The dirty secret of open source is that publishing is the cheap part. Every feature you add is a feature you maintain against every React version bump for the life of the package. Two decisions kept the burden manageable:

  • Small API surface. I said no to many feature requests that were wrappers away from possible. A focused component with escape hatches beats a swiss-army knife with a changelog of regressions.
  • Zero runtime dependencies where possible. Every dependency is a future breaking change you didn't schedule. Date math that a library could do in one line was worth writing by hand to keep the tree clean.

Semver is a promise, so automate the promise

Nothing erodes trust in a package faster than a patch release that breaks builds. Version numbers are the only contract between you and people who will never read your changelog, and keeping that contract by hand doesn't survive contact with a busy week.

What earned its keep:

  • Conventional commits + automated releases. Commit messages drive the version bump. No 11pm judgment calls about whether a change is "really" breaking.
  • A public API surface test. One test file imports everything the package exports and exercises the documented prop combinations. If a refactor changes the public surface, CI fails before npm finds out.
  • Test against the React versions you claim to support.
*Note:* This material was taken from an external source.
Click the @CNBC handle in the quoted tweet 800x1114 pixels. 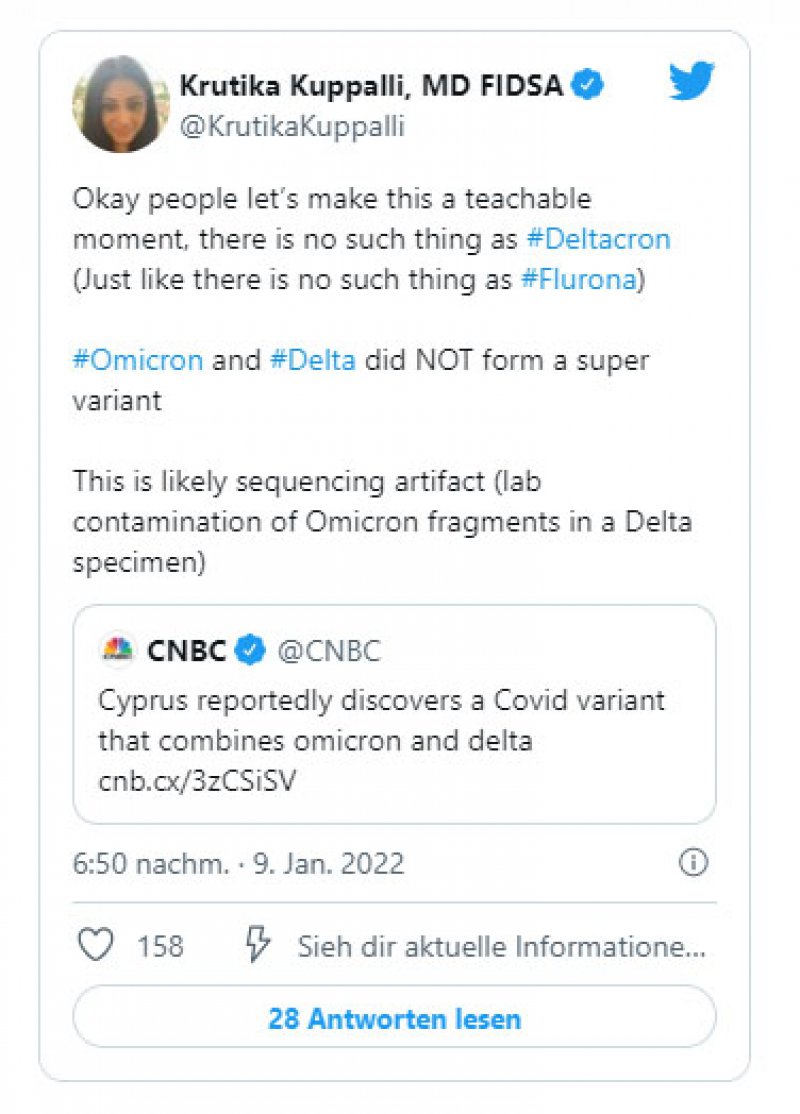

A peer-dependency range in package.json is a promise; a CI matrix is proof. The gap between the two is where angry issues come from.

Measure before you optimize the wrong thing

I assumed users would care most about bundle size, so I spent early effort tree-shaking and shaving kilobytes. The actual complaints? Timezone edge cases and keyboard accessibility. Not one issue ever mentioned size.
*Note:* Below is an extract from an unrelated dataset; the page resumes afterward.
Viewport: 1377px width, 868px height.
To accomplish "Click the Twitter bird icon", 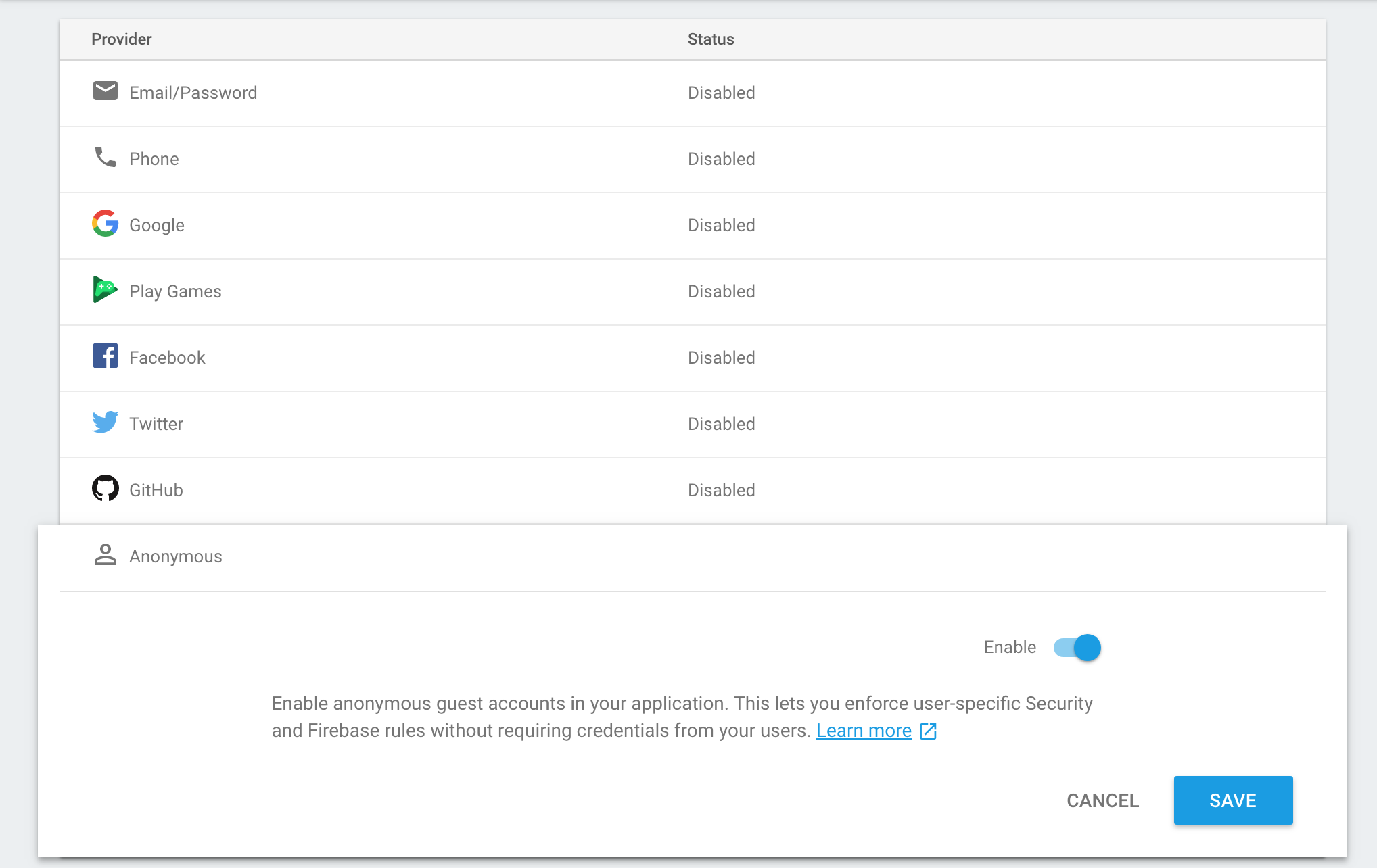I will [x=105, y=423].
The lesson generalizes: an open source package is a product, and product intuition without usage data is just guessing. The issues tab, npm download curves after each release, and which StackBlitz examples get forked — that's your analytics stack. Read it before choosing what to build next. My guesses about what mattered were wrong often enough that I stopped trusting them.

Ship it before it's ready

The version I published was missing features I considered essential. Users disagreed — they adopted it for the core scheduling flow and asked for things I'd never predicted. The roadmap that emerged from real usage looked nothing like the one in my head.

There's a psychological trap in open source where you keep polishing privately because publishing feels like a final exam. It isn't. A 0.x version number is an explicit license to iterate, early adopters of niche packages are the most forgiving users you will ever have, and the standard they actually hold you to is "responds to issues," not "shipped perfect."

If you have an internal component you're proud of: extract it, type it properly, write the five-minute README, and publish. The feedback loop from real users teaches API design faster than any amount of internal polish — and the version of the package you'd have built alone, in private, is never the one people actually needed.